先にあげた施設の再確保など、大会準備がリセットされる影響はさまざまなところで財政を圧迫します。

人件費も課題で、大会本番時に8000人にのぼる組織委員会の職員は、大会終了後のことし10月までにおよそ1100人まで削減する予定でした。

組織委員会は東京大会の経費について、組織委員会と東京都、それに政府を含めた総額を1兆3500億円としていて、これとは別枠で組織委員会が不測の事態に備えて270億円の「予備費」を計上していますが、こうした予定している支出を上回る可能性があります。

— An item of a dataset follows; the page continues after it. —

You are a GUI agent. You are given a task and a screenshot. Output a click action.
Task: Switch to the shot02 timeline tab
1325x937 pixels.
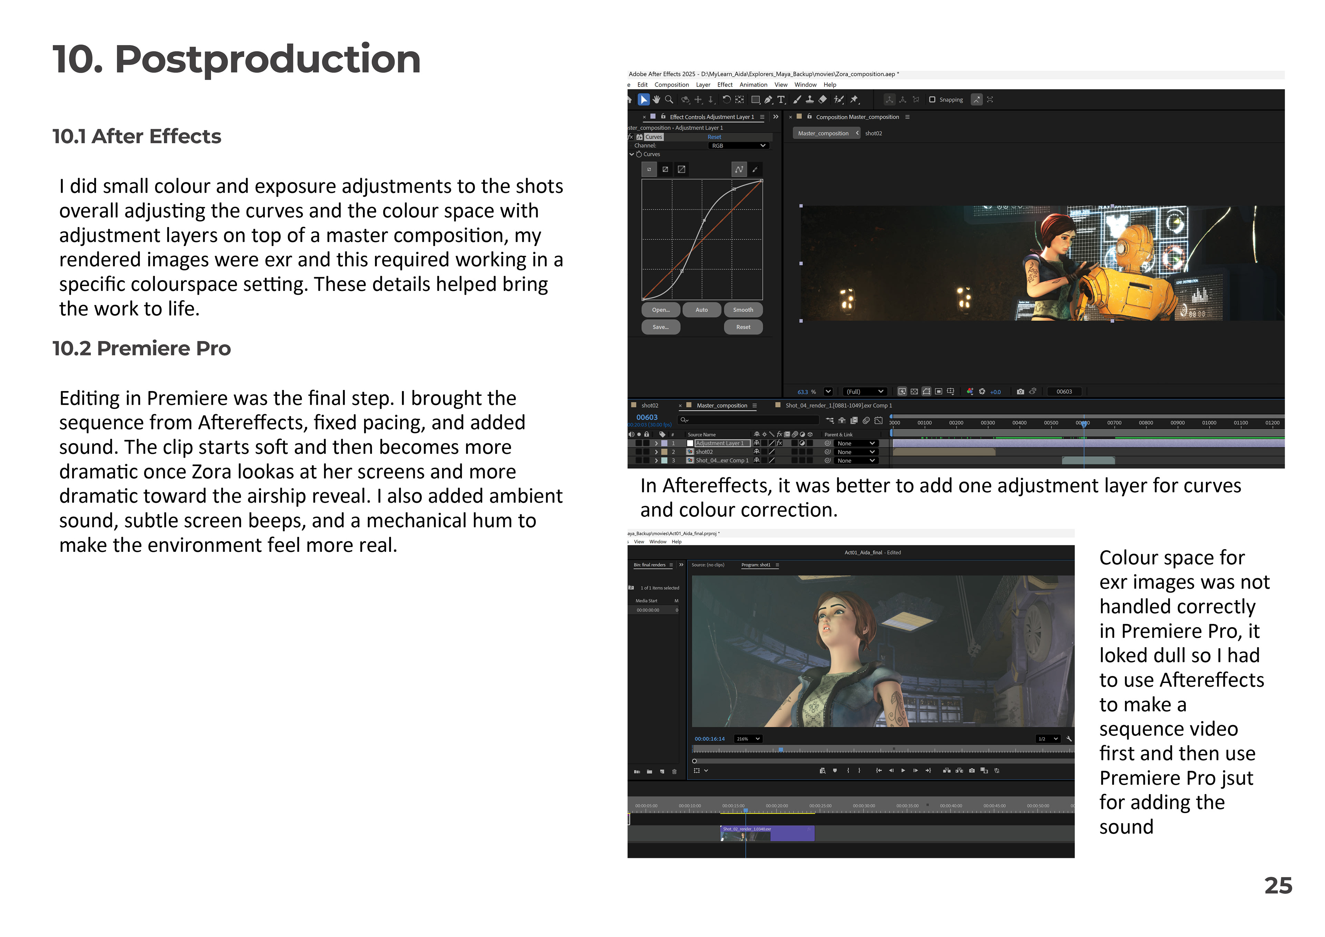(649, 405)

東京大会を招致する際の立候補ファイルには、「組織委員会が資金不足に陥った場合は都が補填(ほてん)し、都が補填しきれなかった場合には最終的に国が補填する」ことが明記されていますが、IOCも含めて新たな費用負担にどう対応するかが課題となります。

代表内定の選手は

大会の主役となる選手たちにとっては、すでに代表に内定している選手の扱いを含めた代表選考システムをどう取り扱うか、また選手にとっては4年に1回のオリンピックにピークを合わせてきた強化戦略の見直しが迫られるなど課題は山積しています。

NHKのまとめでは24日までに日本選手はオリンピックで104人、パラリンピックで46人が代表に内定しています。

このうちオリンピックの代表選手の総数は史上最多のおよそ600人に上る見通しでした。

今回、東京大会の1年程度の延期が確認され、すでに代表に内定した選手たちの扱いをどうするか、また早い競技では大会の数年前から示してきた選考システムをこれを機に作り直すのかなど、代表選手の選考という大会の根幹に関わる仕組みを見直すかどうかの判断が求められています。

また、選手の立場からは強化戦略の見直しも迫られます。

オリンピック・パラリンピックを目指す選手たちは、4年に1回の大会にコンディションの「ピーク」を合わせるために戦略を立てています。

大会までの日数を逆算しながら、予定されている海外や国内のどの大会に出場し実戦を経験するのか、その間、いつ、どこで合宿を行うのか、どんなトレーニングをどのように積んでいくのか、綿密な計画を立てそれを時に修正しながら大舞台に向かっています。

東京大会の延期によってこうした戦略や計画の「仕切り直し」が必要になってきます。

各国や地域の「最高の選手」たちによる「世界最高峰のスポーツイベント」であるオリンピック・パラリンピック。

史上初の大会の延期が選手の選考やパフォーマンスにどう影響を及ぼすのか、課題は山積しています。